(Welcome to Pop Culture Imports, a column that compiles the best foreign movies and TV streaming right now.)
It seems like every month heralds the debut of a new streaming service, or at least a newly rebranded streaming service. And with more and more streaming platforms come more opportunities to watch international movies that you wouldn’t have had the chance to before. Yes, I know that it’s ridiculous to pay for the obscene amount of streaming services out there, but that’s what free trials are for, baby! This month we saw the launch of Paramount+, and with it come a few foreign-language classics that you might have missed. Of course, Netflix, Hulu, and all the rest still have new offerings each month, a couple of which are in danger of getting buried in the algorithms.
So let’s fire up those subtitles and get streaming.
Best Foreign Movies and TV Streaming Now
Infernal Affairs – Paramount+
Country: Hong Kong
Genre: Crime thriller
Director: Andrew Lau
Cast: Andy Lau, Tony Leung, Anthony Wong, Eric Tsang.
Have you ever wondered whether the Hong Kong crime drama that inspired Martin Scorsese’s The Departed was any good, but were slightly put off by the corny title? I don’t blame you, but it would be a shame if you delayed watching Infernal Affairs any longer, because it is a doozy of a Hong Kong gangster flick. Starring Tony Leung as an undercover police officer who infiltrates a triad (Leonardo DiCaprio’s role in The Departed), and Andy Lau as a mole in the police force working for the same gang (Matt Damon’s counterpart), Infernal Affairs is a dizzying, twisty crime drama that still manages to play out its edge-of-your-seat thrills even if you’re deeply familiar with the beats of Scorsese’s gangster flick. While its operatic emotion can get feel a little overwrought for the Western viewer, Infernal Affairs far outpaces The Departed in terms of emotional resonance. Coupled with tremendous performances by both Leung and Lau (the latter of which is far superior to Damon’s charmless turn), Infernal Affairs might just edge out The Departed.

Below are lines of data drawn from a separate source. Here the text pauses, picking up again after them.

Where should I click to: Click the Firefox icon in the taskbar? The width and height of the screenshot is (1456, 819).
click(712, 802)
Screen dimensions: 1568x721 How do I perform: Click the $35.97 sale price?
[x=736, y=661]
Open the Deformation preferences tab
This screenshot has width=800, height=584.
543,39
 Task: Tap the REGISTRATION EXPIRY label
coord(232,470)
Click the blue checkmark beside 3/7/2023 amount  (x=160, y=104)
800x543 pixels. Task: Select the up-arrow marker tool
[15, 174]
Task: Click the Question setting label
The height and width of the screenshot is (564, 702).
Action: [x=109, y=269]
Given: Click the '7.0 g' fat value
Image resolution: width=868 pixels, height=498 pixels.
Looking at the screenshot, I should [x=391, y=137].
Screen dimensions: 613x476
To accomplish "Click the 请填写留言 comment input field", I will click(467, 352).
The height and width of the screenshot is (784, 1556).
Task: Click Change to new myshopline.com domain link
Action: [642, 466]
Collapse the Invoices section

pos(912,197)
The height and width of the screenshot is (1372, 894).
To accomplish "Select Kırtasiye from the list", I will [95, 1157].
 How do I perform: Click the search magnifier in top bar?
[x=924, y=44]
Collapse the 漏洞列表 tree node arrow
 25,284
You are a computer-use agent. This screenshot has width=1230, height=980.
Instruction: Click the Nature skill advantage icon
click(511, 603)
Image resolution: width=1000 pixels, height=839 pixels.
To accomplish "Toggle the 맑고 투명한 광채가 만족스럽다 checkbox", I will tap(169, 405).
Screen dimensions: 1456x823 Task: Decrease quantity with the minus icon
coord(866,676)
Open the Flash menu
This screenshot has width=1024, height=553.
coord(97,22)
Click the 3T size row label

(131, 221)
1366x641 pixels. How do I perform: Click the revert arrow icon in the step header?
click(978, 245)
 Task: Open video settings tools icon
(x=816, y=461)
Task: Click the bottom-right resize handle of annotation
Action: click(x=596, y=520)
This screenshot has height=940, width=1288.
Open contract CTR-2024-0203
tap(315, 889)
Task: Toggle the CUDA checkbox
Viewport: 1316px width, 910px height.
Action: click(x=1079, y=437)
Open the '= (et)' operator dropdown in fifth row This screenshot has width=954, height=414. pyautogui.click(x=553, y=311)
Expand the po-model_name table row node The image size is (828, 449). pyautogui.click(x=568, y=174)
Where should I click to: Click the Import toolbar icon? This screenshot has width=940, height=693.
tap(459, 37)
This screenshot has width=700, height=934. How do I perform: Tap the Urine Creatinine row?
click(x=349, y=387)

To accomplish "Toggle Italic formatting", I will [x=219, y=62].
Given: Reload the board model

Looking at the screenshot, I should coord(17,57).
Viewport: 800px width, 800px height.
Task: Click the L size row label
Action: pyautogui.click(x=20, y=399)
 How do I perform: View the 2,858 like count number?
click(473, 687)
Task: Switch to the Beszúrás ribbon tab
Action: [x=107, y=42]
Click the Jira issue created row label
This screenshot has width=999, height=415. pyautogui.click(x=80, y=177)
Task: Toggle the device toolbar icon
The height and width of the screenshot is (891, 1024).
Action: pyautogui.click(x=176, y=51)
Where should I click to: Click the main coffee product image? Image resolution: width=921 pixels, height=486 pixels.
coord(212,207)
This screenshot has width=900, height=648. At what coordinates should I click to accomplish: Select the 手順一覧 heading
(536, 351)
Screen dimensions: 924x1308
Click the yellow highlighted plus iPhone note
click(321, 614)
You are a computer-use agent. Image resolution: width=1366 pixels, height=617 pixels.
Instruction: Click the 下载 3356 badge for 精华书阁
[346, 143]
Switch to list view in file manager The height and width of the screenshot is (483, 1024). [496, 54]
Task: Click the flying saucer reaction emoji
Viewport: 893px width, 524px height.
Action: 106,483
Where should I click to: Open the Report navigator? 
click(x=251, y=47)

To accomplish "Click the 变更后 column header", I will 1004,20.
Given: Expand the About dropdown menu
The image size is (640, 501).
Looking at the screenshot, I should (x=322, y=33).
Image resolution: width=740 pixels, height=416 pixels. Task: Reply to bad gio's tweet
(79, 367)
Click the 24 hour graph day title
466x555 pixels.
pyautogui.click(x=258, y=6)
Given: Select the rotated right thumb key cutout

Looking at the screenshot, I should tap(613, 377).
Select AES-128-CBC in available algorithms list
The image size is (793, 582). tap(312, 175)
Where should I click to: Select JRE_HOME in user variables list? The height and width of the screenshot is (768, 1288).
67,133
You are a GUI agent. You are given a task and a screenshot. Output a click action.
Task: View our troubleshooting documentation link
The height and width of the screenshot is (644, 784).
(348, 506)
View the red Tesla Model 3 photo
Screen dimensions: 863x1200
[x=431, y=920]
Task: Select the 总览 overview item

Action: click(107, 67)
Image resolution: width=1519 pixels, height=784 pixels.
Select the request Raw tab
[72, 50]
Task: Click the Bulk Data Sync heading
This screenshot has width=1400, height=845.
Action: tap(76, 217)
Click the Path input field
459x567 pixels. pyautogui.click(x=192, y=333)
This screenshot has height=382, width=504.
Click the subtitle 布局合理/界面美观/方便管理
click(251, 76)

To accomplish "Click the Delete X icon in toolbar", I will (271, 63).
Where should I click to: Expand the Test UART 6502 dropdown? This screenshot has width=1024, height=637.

Watch This If You Like: The Departed, duh.
Nights of Cabiria – Criterion Channel
Director: Federico Fellini
Cast: Giulietta Masina, François Périer, Franca Marzi, Dorian Gray, Amedeo Nazzari.
Like many an Italian neorealist film, Nights of Cabiria is kind of a strange one. The Federico Fellini film opens on a naive prostitute, Cabiria, (Giulietta Masina) getting pushed off a cliff by her boyfriend, who steals her purse and disappears without a trace. Heartbroken, Cabiria returns to the prostitution trade, while dreaming of settling down with the perfect (rich) man. The film follows one night in the short, scrappy, and often volatile Cabiria’s life as she wanders the streets of Rome looking for work, occasionally stumbling into surreal and unworldly shenanigans or displays of wealth. Nights of Cabiria is a lonely, bitter, beautifully hopeful film centered around a flawless performance by Giulietta Masina, whose radiant innocence shines through even as she slogs around the destitute outskirts of Rome.
Watch This If You Like: La Strada, Far from the Madding Crowd, thinking La Dolce Vita is fine.
Bombay Rose – Netflix
Genre: Romantic drama
Director: Gitanjali Rao
Cast: Cyli Khare, Amit Deondi, Anurag Kashyap, Makrand Deshpande, Geetanjali Kulkarni, Shishir Sharma, Virendra Saxena, Amardeep Jha.
She’s a flower seller supporting her younger sister and infirm grandfather. He’s a refugee hawking flower bouquets on the streets of Mumbai. She dreams of escaping her hard life into a fantasy world of gods and mythological monsters. He dreams of being a swaggering Bollywood hero. Their eyes meet across the street. They fall in love. But alas, she’s Hindu and he’s Muslim. Bombay Rose is a swooning star-crossed romance that plays out like an impressionist painting come to life, thanks to the talents of award-winning animation master Gitanjali Rao, who makes her directorial feature debut with the festival darling that is a feat of animation. Painstakling hand painted by 60 artists over 18 months, Bombay Rose is a singular animated film that is equal parts love letter to classic Bollywood cinema and wistful melodrama. Full to the brim with nostalgia and tributes to the black-and-white post-colonial cityscape reminiscent of Bollywood’s Golden Age, Bombay Rose is a dreamlike ode to “the city of dreams.”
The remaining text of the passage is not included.